Introduction:
Cardiac transplantation remains the gold standard treatment for end
stage heart failure1, and despite the growing
prevalence of advanced heart failure in the United States, donor heart
supply critically limits rates of OHT2. This supply
and demand mismatch is magnified by the fact that over 50% of offered
donor hearts are not accepted for transplantation3.
The reduced utilization of certain donor hearts is largely tied to the
practice of rejecting organs that fall outside of strict donor selection
criteria. This approach has been adopted from literature that suggests
worse outcomes among recipients of certain donor types and concerns
regarding regulatory reprimand for transplant centers with more
pronounced mortality rates4. However, donor selection
is more nuanced than the strict donor guidelines suggest.

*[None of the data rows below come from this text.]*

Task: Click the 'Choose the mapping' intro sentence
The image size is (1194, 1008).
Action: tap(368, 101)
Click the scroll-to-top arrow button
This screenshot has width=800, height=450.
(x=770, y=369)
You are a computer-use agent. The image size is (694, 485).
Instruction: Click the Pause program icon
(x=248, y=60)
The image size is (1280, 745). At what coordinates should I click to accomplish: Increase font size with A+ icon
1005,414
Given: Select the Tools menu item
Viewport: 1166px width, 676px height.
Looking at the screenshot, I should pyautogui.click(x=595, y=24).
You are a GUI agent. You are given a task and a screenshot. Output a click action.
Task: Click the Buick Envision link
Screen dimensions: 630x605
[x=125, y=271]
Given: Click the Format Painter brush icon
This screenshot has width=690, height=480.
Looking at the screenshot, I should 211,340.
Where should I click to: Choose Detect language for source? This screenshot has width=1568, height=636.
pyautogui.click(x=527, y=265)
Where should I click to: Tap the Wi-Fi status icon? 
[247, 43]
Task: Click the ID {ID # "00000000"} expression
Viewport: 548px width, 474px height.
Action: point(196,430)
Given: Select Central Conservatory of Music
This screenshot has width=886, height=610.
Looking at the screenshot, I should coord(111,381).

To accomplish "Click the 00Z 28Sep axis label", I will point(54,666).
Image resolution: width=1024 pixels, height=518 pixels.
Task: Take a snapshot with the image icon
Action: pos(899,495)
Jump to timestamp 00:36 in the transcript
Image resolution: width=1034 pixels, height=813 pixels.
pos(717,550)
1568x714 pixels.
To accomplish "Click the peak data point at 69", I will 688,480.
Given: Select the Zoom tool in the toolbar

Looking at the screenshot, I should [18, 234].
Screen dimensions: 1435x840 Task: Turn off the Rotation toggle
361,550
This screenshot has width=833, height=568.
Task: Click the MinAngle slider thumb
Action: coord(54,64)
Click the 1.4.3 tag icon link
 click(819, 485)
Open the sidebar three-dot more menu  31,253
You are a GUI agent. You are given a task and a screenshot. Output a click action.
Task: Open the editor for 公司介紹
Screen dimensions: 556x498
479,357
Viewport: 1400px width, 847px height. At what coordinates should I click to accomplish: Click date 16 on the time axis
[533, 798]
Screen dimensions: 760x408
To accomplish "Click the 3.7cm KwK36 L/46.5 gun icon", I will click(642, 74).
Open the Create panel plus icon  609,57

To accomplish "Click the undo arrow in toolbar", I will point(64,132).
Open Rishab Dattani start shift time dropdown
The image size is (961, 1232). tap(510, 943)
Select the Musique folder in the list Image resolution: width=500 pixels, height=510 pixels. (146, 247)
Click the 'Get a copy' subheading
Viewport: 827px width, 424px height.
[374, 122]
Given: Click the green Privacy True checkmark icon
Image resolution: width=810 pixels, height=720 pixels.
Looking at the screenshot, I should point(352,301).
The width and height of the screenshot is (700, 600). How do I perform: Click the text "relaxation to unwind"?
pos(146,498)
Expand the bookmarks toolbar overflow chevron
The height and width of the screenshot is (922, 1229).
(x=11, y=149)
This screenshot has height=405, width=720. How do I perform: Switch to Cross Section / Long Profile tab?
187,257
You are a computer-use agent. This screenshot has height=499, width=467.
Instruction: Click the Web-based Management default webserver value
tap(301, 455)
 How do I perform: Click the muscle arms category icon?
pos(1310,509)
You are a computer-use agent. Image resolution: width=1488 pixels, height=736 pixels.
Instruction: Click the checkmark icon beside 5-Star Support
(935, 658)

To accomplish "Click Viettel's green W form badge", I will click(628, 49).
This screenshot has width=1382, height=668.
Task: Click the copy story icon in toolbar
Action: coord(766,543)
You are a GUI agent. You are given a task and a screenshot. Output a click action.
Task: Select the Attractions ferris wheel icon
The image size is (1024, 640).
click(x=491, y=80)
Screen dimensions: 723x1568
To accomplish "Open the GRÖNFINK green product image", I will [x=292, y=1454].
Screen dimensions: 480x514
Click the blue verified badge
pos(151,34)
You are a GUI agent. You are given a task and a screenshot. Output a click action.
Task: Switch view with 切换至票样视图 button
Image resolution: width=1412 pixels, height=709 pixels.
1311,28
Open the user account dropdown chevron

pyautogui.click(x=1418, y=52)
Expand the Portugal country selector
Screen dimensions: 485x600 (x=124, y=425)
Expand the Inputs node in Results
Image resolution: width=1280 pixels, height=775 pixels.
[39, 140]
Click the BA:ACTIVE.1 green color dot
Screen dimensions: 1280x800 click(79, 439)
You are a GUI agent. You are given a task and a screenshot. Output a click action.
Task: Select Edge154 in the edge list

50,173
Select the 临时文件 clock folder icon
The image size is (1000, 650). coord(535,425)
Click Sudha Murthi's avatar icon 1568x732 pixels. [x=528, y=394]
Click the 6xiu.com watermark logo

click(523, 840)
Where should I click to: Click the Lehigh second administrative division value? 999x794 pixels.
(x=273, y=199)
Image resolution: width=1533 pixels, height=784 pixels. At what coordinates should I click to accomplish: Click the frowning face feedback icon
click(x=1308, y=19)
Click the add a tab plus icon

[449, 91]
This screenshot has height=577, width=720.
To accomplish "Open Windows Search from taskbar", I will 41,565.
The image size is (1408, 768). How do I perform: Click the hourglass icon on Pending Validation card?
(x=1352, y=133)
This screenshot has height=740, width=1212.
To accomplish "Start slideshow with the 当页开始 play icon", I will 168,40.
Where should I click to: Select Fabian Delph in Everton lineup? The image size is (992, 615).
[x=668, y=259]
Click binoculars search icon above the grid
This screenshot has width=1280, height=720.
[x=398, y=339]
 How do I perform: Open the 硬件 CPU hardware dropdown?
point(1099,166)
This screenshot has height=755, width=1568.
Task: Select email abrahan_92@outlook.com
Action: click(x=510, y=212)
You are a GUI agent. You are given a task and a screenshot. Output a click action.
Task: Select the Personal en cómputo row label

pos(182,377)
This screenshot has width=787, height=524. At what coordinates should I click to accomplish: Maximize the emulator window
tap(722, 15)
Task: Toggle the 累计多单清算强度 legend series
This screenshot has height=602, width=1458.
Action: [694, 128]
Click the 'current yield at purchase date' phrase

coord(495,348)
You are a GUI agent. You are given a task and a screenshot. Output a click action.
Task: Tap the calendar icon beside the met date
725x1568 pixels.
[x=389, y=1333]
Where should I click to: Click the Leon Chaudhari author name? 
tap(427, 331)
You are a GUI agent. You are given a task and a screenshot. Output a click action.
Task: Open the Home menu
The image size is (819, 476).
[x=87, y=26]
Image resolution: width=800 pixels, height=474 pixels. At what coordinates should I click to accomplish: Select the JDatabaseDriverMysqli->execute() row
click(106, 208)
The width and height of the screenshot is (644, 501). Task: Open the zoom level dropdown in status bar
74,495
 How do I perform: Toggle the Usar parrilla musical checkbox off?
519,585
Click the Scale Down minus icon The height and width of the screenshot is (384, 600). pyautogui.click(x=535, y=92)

In addition to published donor selection criteria, other features must
be considered when selecting an appropriate donor. These include the
clinical status and interactions of the donor-recipient pair, as well as
the clinical volume and available infrastructure of the transplanting
center. Although each of these components may impact the overall success
of OHT with extended-criteria donor (ECD) hearts, higher transplant
center volumes have been linked to improved survival over lower volume
centers despite transplanting higher-risk
recipients5–8. Furthermore, higher volume OHT centers
may obtain a degree of their transplant volume by being more aggressive
on the acceptance of donor hearts outside of the standard criteria.
Considering the shortage of available donor hearts and that ECD hearts
may be an option to expand the available donor pool, we investigated if
the acceptance rates of ECD hearts varied among centers based on OHT
volume and if the acceptance of these organs impacted outcomes.